Overview
This is a Phase 2b study to evaluate the efficacy and safety of IMVT-1402 in adults with CIDP.
Description
This is a multi-center, randomized, double-blind, placebo-controlled study to evaluate the efficacy and safety of IMVT-1402 in adult participants with active CIDP.
Eligibility
Inclusion Criteria:
- Have met clinical diagnostic criteria for typical CIDP or one of the following CIDP variants: multifocal CIDP or motor CIDP per the 2021 European Academy of Neurology/Peripheral Nerve Society (EAN/PNS) Guideline on Diagnosis and Treatment of CIDP.
- Have electrodiagnostic test results supporting the diagnosis of CIDP per the EAN/PNS guideline on diagnosis and treatment of CIDP.
- Are currently on, and have been receiving chronic, stable doses of systemic corticosteroids (i.e., daily or every other day oral or pulse regimen), or immunoglobulin therapy (IVIg or SCIg) ± low dose oral corticosteroids for at least 3 months for the treatment of CIDP at the time of the Screening Visit.

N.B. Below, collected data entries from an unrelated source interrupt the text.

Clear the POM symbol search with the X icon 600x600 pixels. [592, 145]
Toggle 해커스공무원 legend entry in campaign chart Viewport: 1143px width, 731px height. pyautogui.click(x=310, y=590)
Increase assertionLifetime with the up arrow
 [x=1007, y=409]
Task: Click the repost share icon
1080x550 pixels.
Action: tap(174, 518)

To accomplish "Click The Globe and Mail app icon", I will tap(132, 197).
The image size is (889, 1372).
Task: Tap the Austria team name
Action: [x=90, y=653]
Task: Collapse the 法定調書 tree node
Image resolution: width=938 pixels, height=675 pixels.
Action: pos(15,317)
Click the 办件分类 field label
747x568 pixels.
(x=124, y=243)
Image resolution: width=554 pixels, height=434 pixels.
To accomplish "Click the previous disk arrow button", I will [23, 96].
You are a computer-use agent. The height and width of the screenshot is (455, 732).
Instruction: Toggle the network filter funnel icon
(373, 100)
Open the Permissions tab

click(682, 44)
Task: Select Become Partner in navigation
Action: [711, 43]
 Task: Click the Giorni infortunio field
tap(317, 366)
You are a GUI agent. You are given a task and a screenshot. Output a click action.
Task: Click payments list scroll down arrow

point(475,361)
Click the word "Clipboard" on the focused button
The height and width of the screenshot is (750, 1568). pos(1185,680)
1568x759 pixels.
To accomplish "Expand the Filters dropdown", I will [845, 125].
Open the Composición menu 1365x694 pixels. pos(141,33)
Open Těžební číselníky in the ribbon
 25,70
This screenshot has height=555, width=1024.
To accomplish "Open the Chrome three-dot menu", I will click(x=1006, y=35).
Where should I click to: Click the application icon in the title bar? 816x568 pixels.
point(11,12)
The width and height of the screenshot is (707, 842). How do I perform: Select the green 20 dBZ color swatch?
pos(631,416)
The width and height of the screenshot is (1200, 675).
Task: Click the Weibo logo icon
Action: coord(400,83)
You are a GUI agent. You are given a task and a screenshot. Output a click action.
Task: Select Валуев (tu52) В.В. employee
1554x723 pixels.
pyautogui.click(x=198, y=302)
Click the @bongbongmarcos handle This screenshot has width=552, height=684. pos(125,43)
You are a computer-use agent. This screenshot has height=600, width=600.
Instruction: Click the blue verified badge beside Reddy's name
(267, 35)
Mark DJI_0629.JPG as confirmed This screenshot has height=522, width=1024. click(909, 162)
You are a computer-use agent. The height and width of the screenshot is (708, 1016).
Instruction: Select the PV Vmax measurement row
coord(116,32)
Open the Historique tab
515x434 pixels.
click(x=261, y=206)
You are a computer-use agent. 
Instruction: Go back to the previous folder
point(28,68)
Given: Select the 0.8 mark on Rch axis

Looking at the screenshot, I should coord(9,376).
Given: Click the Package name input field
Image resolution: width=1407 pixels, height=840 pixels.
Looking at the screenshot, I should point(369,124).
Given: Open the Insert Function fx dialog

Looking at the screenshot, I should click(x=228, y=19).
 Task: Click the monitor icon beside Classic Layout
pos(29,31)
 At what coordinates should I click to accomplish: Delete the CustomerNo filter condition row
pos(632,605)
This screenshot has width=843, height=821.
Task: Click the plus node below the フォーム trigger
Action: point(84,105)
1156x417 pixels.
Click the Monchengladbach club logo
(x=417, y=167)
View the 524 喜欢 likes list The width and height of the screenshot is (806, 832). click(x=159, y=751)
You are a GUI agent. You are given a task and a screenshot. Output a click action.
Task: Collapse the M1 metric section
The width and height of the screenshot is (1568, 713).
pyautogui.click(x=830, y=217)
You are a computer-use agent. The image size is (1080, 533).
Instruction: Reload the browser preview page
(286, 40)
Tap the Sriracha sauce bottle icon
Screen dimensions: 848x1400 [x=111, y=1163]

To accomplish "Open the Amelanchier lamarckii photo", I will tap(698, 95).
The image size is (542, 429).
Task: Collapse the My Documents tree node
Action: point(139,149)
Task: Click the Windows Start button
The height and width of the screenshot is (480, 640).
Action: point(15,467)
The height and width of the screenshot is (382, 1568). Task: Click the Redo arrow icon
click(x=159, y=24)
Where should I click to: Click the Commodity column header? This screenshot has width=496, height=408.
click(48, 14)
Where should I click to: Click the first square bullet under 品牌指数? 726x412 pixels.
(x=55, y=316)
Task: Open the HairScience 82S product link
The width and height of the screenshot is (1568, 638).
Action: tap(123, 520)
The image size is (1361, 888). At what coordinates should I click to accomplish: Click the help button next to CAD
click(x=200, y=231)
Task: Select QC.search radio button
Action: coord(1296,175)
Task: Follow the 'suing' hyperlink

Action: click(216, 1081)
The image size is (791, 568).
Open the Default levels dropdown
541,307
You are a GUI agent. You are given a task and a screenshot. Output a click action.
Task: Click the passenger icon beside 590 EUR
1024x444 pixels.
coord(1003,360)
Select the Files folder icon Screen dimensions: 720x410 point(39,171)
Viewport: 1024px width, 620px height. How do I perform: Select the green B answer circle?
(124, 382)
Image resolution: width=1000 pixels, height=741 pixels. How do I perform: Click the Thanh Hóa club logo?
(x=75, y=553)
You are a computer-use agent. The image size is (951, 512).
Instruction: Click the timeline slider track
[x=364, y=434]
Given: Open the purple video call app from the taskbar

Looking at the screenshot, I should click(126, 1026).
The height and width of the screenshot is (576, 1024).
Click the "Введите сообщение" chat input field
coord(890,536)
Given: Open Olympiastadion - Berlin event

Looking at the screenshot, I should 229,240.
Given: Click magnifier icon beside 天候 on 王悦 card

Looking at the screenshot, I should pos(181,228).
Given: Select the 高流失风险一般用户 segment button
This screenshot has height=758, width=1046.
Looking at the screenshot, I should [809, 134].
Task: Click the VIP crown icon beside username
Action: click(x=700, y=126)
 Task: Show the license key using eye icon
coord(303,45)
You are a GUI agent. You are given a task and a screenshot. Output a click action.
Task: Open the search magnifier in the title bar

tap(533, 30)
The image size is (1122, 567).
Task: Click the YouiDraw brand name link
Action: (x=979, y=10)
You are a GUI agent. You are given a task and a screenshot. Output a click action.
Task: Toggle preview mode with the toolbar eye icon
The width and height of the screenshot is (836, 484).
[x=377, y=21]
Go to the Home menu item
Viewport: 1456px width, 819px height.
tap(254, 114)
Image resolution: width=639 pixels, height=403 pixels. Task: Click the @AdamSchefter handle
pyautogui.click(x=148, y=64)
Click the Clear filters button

Additional inclusion criteria are defined in the protocol.
Exclusion Criteria:
- Have current or prior history of IgM paraproteinemia with or without anti-myelin-associated-glycoprotein antibodies.
- Have distal, sensory, or focal CIDP, or have a diagnosis of autoimmune nodopathy per the EAN/PNS guideline on diagnosis and treatment of CIDP.
- Have polyneuropathy of causes other than CIDP including but not limited to:
- Multifocal motor neuropathy
- Hereditary demyelinating neuropathy
- Polyneuropathy, organomegaly, endocrinopathy, monoclonal protein and skin change syndromes (i.e., POEMS)
- Lumbosacral radiculoplexus neuropathy
- Systemic illnesses including vitamin deficiency syndromes and paraneoplastic neuropathies
- Drug- or toxin-induced
- Have diabetes mellitus (DM) and meets any of the following criteria:
- Does not have both typical CIDP and strong evidence of demyelination on nerve conduction study.
- In the opinion of the Investigator, there is evidence of poorly controlled DM preceding the diagnosis of CIDP.
- In the opinion of the Investigator, there is evidence of poorly controlled DM at screening.
- Have a history of myelopathy or evidence of central demyelination. Additional
exclusion criteria are defined in the protocol.